Me bajo del coche enfundada en mis mallas de borreguillo. Llevo un forro polar de mi madre que quedó olvidado en el armario veinte años ha. Los esquiadores equipados como si fueran a competir en Pekín no me intimidan, porque este año me he comprado unos pantalones de nieve del Decathlon y me siento la reina de la montaña. Mientras me los pongo, les echo un vistazo a sus anoraks, las gafas excesivas y los esquís kilométricos que cargan al hombro en dirección a la pista. Para qué gastarte dinero en unas botas de esquiar cuando unas botas de monte sirven para todo el año, pienso mientras me anudo los cordones. Reducir, reciclar, reutilizar. Ese es mi lema.
Cuando estamos listos enfilamos en dirección contraria a los esquiadores. Cargamos nuestro trineo de plástico hacia la ladera más cercana, donde otras muchas familias se lanzan ya en trineos similares. ¿Quién quiere esquiar cuando puedes hacer una pelea de bolas? ¿Para qué pagar un forfait cuando el placer de un muñeco de nieve está al alcance de la mano?

════════════════

- ENUNCIADO A
Enumera todas las prendas y el calzado que quien narra se pone en el relato sobre la excursión a la nieve.
- ENUNCIADO B
Prosigue el relato sobre la excursión a la nieve a partir de la última frase del texto de lectura.
El listado no interviene para nada en esto.

- DATOS
════════════════

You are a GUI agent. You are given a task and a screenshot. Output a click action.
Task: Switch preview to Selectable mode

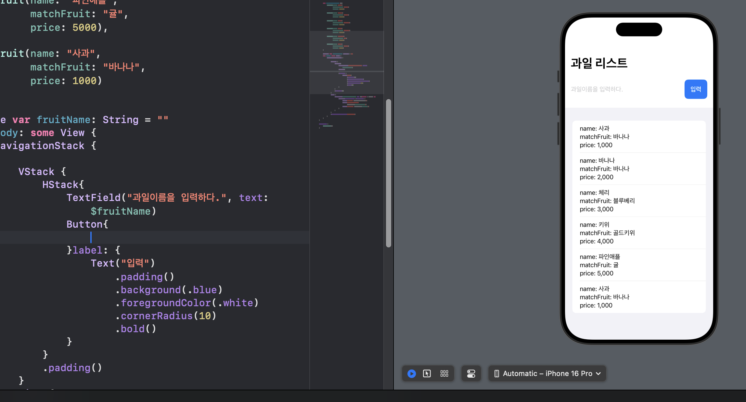[x=427, y=373]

════════════════

- RESULTADO ESPERADO A
Mallas de borreguillo, un forro polar de su madre, pantalones de nieve del Decathlon y botas de monte.

- RESULTADO ESPERADO B
J2 es reacia a montarse en el trineo. Cuando por fin lo hace, decide que quiere tirarse sola. Le explicamos bien cómo tiene que levantar la palanca para frenar, y colocamos el trineo en una parte de la ladera con pendiente suave y que termina en una pequeña subida para que, en el caso de que se le olvide parar — cosa más que probable — la orografía lo haga por ella. Por si acaso, me coloco al final de la pendiente, preparada para frenarla con mi cuerpo si es necesario.
J1 suelta el trineo, que comienza a deslizarse. La nieve está congelada, y el trineo avanza cogiendo velocidad. Me quedo embobada viendo cómo se acerca. Sin darme tiempo a reaccionar, pasa por mi lado y salta el parapeto sin que su velocidad se reduzca. Lo último que veo de J2 son las orejas de oso de su gorro de punto perdiéndose en el parking entre dos autocaravanas.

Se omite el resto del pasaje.